Undenkbar, dass eine solch umfassende Förderung wegfiele, sagt Antje Stoffregen: "Ohne diese Möglichkeiten der Unterstützung und Begegnung wären Kinder und Jugendliche, aber auch viele Erwachsene auf sich allein gestellt." Dank des großen Engagements von knapp 100 Lüneburger Ehrenamtlichen allein bei der Kindertafel können pro Wochentag 20 Kinder kommen, acht weitere im Wechsel. Es helfen Menschen von 16 bis 75 Jahren - manche studieren, andere sind im Ruhestand. Was sie vereint: die Begeisterung für Menschen. 

Denn es geht, so beschreibt es Diakonin Stoffregen, nicht allein um Bildung: "Durch das Miteinander von Menschen aus ganz verschiedenen Generationen, Kulturen und Lebenslagen entstehen Beziehungen." Nach der gemeinsamen Arbeit an Hausarbeiten und der individuellen Förderung in Lesen und Mathe endet der Lüneburger Lernraum genau wie derjenige in Hannover-Döhren mit Freizeit und Toben. Und auch das Credo der Döhrener Diakonin passt zweifellos für beide Orte. "Genau für solche Angebote sollte Kirche sich stark machen", sagt Silke Wieker. "Wenn ich nur gute Worte rede, aber in der Praxis hapert es, dann merken das die Leute sofort."

Alexander Nortrup / EMA

Lernräume - eine kirchliche Initiative für alle

Die Lernräume sind ein während der Corona-Pandemie im Jahr 2020 entstandenes Programm. Ziel ist es, Kindern und Jugendlichen einen Ausgleich für die durch die Corona-Pandemie ausgelösten Einschränkungen in ihrem persönlichen Leben und im Bildungsbereich zu bieten. Zur Teilnahme berechtigt sind alle Schülerinnen und Schüler der Jahrgänge 1 bis 10 - und selbstverständlich auch alle aus der Ukraine nach Niedersachsen geflüchteten Schülerinnen und Schüler. 

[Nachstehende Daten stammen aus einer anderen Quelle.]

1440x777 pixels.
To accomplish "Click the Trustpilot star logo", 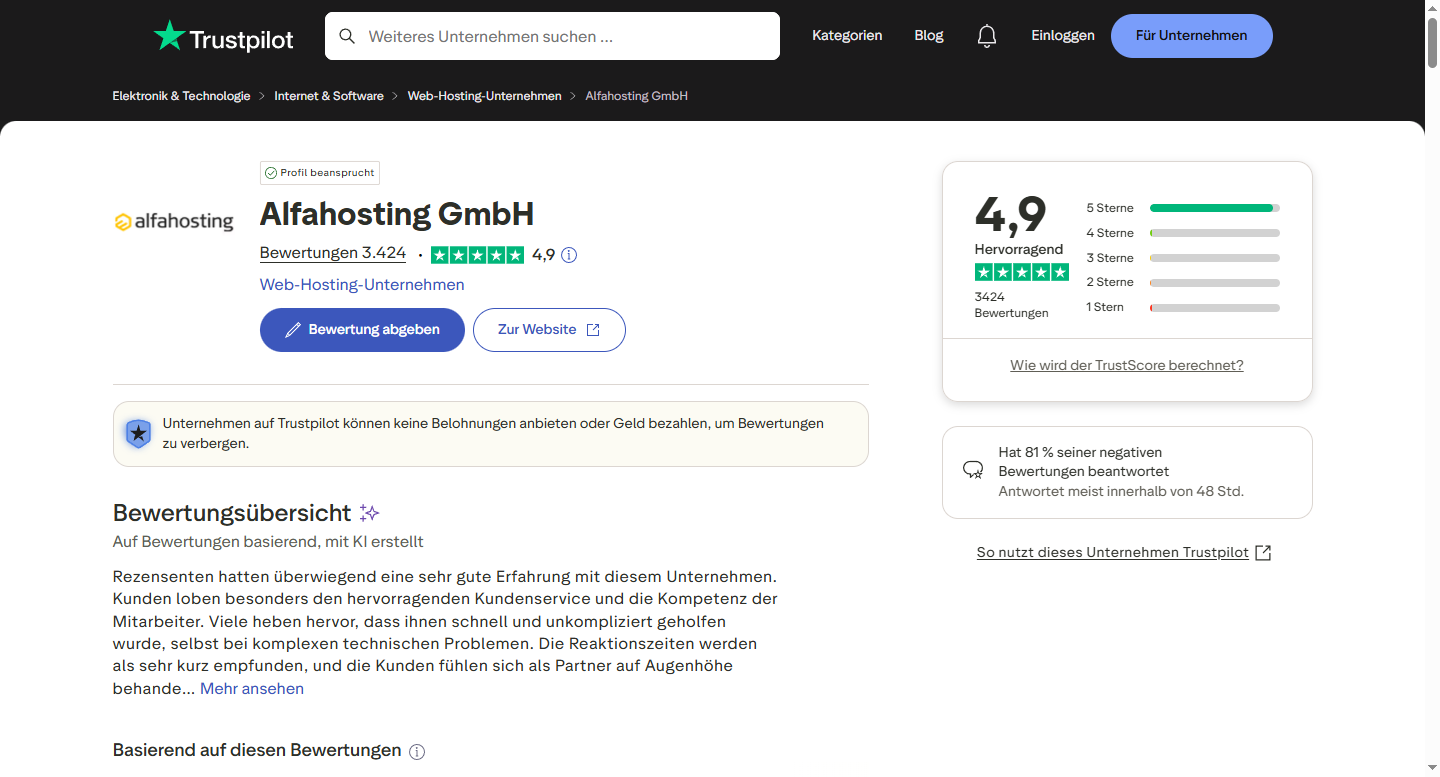I will (x=168, y=33).
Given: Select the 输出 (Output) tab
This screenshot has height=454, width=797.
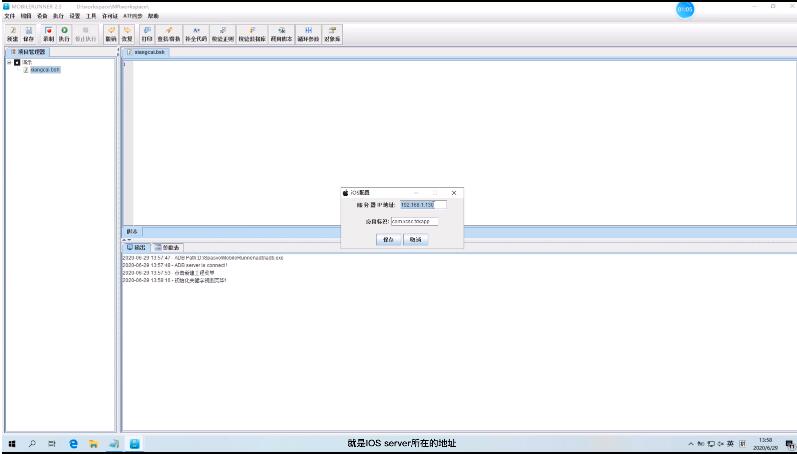Looking at the screenshot, I should (137, 247).
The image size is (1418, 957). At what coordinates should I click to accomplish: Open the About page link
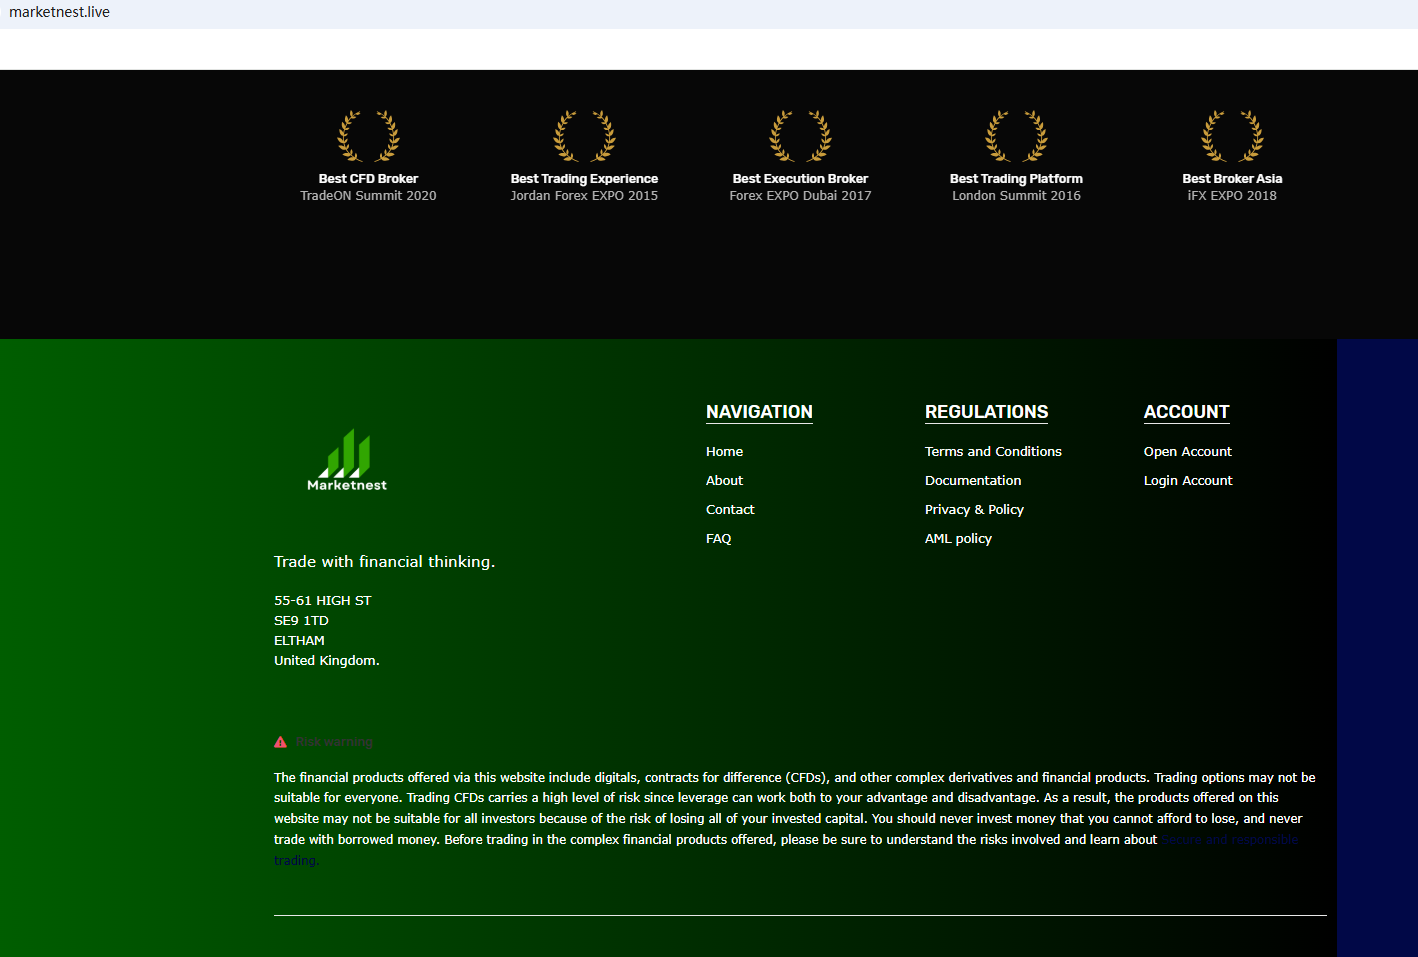click(724, 481)
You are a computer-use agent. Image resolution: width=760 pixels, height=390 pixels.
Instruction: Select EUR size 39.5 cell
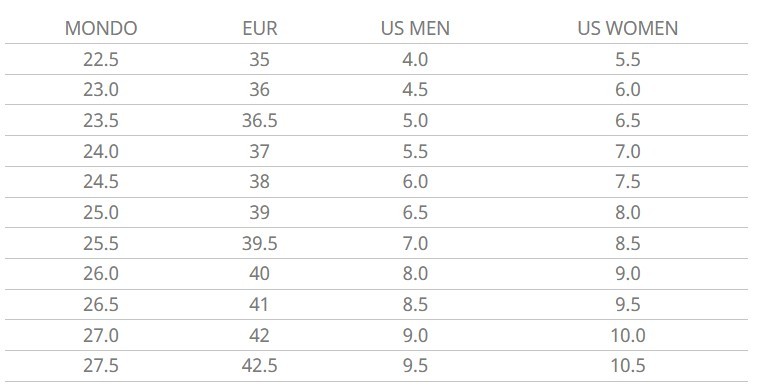point(260,243)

Die Lernräume waren ursprünglich eine Initiative der Konföderation evangelischer Kirchen und des Diakonischen Werkes in Niedersachsen gemeinsam mit den katholischen Bistümern und der Caritas in Niedersachsen. "Eine exzellente Idee, die seit Beginn der Pandemie immer wieder sehr vielen Kindern und Jugendlichen zu Gute gekommen ist und für die ich mich ausdrücklich noch einmal bedanke", so Kultusminister Grant Hendrik Tonne.

Seit 2020 wurden rund 2000 Lernräume für etwa 35.000 Schülerinnen und Schüler durchgeführt. Schon jetzt steht fest, dass auch in den Herbstferien 2022 Lernräume in Niedersachsen öffnen werden.